Sam Pittick attended his local his mainstream school, with a statement which provided him with 20 hours of learning support. His parents were happy with the level of support and with his placement, believing that Sam, like other children with Down’s Syndrome, could have his needs best met in a mainstream school.

Then his parents heard from other parents that the LEA, Oxfordshire, was informing schools that they would, in future, have to meet the cost of the first five hours of a child’s statemented provision. It seemed to Sam’s parents that this would jeopardise his chances of being accepted by a mainstream secondary school come the time for transfer as, in doing so, the school would be also accepting responsibility for meeting the cost of five hours of his learning support. Also, Sam’s parents were unhappy at his present school having suddenly to find extra money for Sam from their special needs budget, and particularly concerned that this should not result in provision being reduced for other pupils at the school who also had special educational needs but who did not have the protection of statements.

Sam’s mother, Ann Pittick, advised and supported by IPSEA, approached a solicitor in order to apply for judicial review of the LEA’s actions. It took over a year for the case to be heard.

The judge ruled that it was not unlawful for the LEA to obtain agreement from a school, after a statement had been finalised, that part of the cost of the special educational provision set out on the statement should be met from the school’s own budget. The judge said..

“So far as can be gleaned from the papers, it was in about mid-1992 that the [LEA] began to explore the possibility that the school might pay out of its own budget for five hours of the ancillary support; and this was in the context of a wider initiative by which the cost of special provision being made for children with statements who were being educated in mainstream schools might, in part, be funded by the school, rather than in its entirety by the authority out of its central budget ...

The [LEA’s] decision ... could, of course, only be put into effect with the concurrence of the school ...

In the ordinary course of things, before the advent of the Education Reform Act 1988, it was no doubt factually inherent in the day to day administration of section 7(2) of the 1981 Education Act (which places on LEAs the duty to arrange the special educational provision set out in a statement) that the local authority would be bound to pay for the provision. Under the system of delegated budgets provided for by the Act of 1988, local authority schools ... have the power, within the limits of their budget, to decide how the money allocated to them shall be spent ... if in a particular case the school agrees to deploy some of its budget resources towards the cost of special educational provision for one of its children, there is no conceivable breach of section 7(2) ...

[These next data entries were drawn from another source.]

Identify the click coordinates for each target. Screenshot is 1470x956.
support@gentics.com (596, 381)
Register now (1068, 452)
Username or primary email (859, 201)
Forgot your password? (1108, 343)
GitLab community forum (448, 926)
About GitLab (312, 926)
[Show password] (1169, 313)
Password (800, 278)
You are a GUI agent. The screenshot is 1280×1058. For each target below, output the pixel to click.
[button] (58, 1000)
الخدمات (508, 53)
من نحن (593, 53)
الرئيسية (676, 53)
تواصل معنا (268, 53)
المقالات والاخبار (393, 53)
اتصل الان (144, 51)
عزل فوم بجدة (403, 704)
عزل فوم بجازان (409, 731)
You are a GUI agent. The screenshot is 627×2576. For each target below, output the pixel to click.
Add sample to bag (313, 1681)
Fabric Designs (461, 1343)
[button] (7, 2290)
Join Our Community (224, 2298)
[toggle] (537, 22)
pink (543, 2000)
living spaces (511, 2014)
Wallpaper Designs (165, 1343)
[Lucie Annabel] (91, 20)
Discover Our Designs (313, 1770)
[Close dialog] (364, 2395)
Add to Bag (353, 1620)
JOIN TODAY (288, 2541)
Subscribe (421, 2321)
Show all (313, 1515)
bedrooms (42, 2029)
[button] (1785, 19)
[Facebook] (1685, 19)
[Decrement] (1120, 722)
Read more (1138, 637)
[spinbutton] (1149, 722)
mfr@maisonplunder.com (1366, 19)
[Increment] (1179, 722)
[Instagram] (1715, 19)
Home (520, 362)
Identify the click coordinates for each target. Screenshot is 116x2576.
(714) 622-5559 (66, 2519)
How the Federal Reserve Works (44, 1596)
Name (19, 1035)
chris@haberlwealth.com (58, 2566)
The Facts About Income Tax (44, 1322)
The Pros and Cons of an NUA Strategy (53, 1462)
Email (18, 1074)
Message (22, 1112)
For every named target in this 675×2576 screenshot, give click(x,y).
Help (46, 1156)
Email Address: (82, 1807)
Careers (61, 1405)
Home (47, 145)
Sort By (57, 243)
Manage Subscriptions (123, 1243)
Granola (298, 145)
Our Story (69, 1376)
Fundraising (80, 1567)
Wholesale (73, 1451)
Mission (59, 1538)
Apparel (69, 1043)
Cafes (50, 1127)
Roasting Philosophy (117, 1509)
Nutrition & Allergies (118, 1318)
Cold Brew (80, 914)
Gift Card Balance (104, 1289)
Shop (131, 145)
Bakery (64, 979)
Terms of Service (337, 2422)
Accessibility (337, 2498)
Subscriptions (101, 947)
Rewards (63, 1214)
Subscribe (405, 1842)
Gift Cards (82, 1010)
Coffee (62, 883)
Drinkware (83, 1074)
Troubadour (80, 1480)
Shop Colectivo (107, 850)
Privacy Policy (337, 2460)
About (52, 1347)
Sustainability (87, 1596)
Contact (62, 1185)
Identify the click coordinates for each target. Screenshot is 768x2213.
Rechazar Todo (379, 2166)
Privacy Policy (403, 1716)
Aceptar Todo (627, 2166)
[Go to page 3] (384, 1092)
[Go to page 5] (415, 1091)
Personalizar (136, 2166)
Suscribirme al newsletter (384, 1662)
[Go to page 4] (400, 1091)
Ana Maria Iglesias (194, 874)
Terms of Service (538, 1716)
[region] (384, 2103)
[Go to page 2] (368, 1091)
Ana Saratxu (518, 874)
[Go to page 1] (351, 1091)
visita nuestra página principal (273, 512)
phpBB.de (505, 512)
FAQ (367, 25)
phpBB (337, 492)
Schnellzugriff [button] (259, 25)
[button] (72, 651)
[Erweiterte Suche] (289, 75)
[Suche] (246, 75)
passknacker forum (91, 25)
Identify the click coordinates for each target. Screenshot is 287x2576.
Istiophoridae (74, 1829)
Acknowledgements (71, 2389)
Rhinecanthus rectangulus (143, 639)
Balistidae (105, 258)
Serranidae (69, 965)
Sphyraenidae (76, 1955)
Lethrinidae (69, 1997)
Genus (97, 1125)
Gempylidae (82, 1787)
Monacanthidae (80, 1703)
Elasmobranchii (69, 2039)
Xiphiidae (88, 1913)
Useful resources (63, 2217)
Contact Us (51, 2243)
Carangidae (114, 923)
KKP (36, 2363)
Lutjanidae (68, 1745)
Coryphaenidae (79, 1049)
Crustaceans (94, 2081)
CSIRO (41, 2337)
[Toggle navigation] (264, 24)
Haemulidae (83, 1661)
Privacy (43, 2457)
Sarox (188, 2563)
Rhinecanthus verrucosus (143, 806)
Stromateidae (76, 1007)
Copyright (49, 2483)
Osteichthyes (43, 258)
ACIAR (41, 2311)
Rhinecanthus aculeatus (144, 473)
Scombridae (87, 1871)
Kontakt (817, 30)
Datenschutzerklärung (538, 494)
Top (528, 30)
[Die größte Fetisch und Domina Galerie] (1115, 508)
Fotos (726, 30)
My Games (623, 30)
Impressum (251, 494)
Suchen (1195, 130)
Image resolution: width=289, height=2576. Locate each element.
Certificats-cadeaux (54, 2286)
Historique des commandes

But if ... the school were suddenly to turn round and say that they were no longer prepared to apply any part of their budget to the cost of the 20 hours extra support, it is undoubted that the [LEA] would immediately have to meet the full cost. The provision would in any event be secure.”

LEAs can share the cost of statemented provision with schools by agreement, but must bear the whole cost if the school decides to end the arrangement .
“The provision would, in any event, be secure.”